#### About this exercise
In the listing below, find each line that holds the string "agent" and copy it.

#### Entries provided
>>
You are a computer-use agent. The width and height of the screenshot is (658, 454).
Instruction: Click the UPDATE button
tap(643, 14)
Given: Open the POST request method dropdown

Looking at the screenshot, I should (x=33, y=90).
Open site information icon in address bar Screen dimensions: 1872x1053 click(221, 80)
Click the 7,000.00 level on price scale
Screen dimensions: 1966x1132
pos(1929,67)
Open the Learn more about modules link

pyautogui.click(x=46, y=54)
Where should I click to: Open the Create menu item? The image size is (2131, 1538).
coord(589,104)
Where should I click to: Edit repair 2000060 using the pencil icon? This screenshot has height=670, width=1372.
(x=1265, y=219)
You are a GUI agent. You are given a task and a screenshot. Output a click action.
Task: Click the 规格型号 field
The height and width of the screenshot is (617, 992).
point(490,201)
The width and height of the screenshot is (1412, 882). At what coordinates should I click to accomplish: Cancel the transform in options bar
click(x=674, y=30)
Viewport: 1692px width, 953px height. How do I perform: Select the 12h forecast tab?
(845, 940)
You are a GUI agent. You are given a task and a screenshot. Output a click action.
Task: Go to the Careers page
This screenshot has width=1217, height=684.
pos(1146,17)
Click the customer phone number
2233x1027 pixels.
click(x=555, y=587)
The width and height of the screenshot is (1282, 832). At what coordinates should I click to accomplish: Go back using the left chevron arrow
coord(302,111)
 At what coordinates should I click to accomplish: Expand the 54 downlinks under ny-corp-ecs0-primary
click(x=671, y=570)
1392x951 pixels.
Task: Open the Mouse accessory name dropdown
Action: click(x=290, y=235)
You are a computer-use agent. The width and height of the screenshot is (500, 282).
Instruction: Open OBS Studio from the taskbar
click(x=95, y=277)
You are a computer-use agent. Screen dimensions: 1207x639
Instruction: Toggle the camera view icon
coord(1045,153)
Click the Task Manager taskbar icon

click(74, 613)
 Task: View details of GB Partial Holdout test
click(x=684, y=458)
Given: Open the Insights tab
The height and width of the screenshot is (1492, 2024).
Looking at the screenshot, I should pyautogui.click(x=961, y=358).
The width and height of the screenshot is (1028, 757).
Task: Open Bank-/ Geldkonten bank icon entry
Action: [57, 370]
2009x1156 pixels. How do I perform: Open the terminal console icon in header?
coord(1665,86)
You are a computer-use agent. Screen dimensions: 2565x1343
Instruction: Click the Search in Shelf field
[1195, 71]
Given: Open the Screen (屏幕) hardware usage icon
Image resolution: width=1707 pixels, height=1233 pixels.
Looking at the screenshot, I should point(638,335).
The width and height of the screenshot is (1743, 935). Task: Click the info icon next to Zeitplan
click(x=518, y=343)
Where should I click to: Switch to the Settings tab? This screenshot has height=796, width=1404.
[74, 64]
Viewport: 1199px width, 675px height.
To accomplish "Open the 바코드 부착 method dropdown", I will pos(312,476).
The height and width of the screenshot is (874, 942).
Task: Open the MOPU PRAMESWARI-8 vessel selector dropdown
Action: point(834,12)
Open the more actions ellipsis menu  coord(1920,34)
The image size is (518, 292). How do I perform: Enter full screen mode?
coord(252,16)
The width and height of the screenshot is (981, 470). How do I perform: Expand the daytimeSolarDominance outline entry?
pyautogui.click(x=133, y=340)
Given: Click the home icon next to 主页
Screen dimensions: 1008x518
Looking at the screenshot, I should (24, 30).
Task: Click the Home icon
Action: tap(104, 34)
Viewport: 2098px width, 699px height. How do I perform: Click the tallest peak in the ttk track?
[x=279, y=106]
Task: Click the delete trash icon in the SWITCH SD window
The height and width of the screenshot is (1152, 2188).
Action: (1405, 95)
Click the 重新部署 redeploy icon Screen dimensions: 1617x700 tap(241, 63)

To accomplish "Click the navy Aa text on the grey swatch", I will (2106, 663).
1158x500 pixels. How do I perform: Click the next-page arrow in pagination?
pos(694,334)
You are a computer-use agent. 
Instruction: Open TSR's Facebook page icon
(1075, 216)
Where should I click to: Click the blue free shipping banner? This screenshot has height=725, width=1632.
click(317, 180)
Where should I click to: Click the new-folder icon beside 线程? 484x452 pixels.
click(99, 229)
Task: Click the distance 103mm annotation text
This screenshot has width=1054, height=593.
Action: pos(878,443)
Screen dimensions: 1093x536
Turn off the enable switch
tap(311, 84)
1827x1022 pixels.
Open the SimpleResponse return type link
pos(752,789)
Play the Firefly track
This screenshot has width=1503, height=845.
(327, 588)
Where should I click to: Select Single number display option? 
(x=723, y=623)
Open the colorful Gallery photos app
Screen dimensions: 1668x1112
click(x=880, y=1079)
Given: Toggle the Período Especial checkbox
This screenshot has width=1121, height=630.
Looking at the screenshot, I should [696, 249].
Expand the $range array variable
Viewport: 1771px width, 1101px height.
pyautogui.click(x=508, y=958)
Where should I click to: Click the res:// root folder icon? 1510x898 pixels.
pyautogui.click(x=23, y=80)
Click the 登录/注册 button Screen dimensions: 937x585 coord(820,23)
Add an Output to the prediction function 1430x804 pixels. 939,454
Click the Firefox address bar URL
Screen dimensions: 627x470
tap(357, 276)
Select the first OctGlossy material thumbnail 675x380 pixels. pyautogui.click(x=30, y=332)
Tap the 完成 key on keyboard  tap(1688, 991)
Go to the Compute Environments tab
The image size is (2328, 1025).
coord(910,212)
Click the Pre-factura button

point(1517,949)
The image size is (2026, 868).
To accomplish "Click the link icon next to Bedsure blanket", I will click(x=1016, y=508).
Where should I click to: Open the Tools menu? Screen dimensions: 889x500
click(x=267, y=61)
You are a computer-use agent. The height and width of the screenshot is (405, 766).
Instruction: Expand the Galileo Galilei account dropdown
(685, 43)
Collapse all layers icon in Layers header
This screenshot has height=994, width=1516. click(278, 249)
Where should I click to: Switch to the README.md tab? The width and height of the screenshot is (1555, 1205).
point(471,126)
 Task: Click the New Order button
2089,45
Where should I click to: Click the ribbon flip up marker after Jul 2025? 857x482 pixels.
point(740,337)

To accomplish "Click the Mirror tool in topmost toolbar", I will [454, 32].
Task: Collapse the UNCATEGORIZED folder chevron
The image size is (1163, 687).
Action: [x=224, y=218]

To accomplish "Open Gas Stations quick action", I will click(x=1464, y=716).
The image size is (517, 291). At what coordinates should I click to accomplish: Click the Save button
<<
#### Reply
You are a computer-use agent. The width and height of the screenshot is (658, 454).
You are a GUI agent. You are given a task and a screenshot. Output a click action.
You are a GUI agent. You are given a task and a screenshot. Output a click action.
You are a computer-use agent. The width and height of the screenshot is (500, 282).
You are a computer-use agent. Screen dimensions: 1207x639
You are a computer-use agent. Screen dimensions: 2565x1343
You are a computer-use agent. 
You are a computer-use agent. The height and width of the screenshot is (405, 766).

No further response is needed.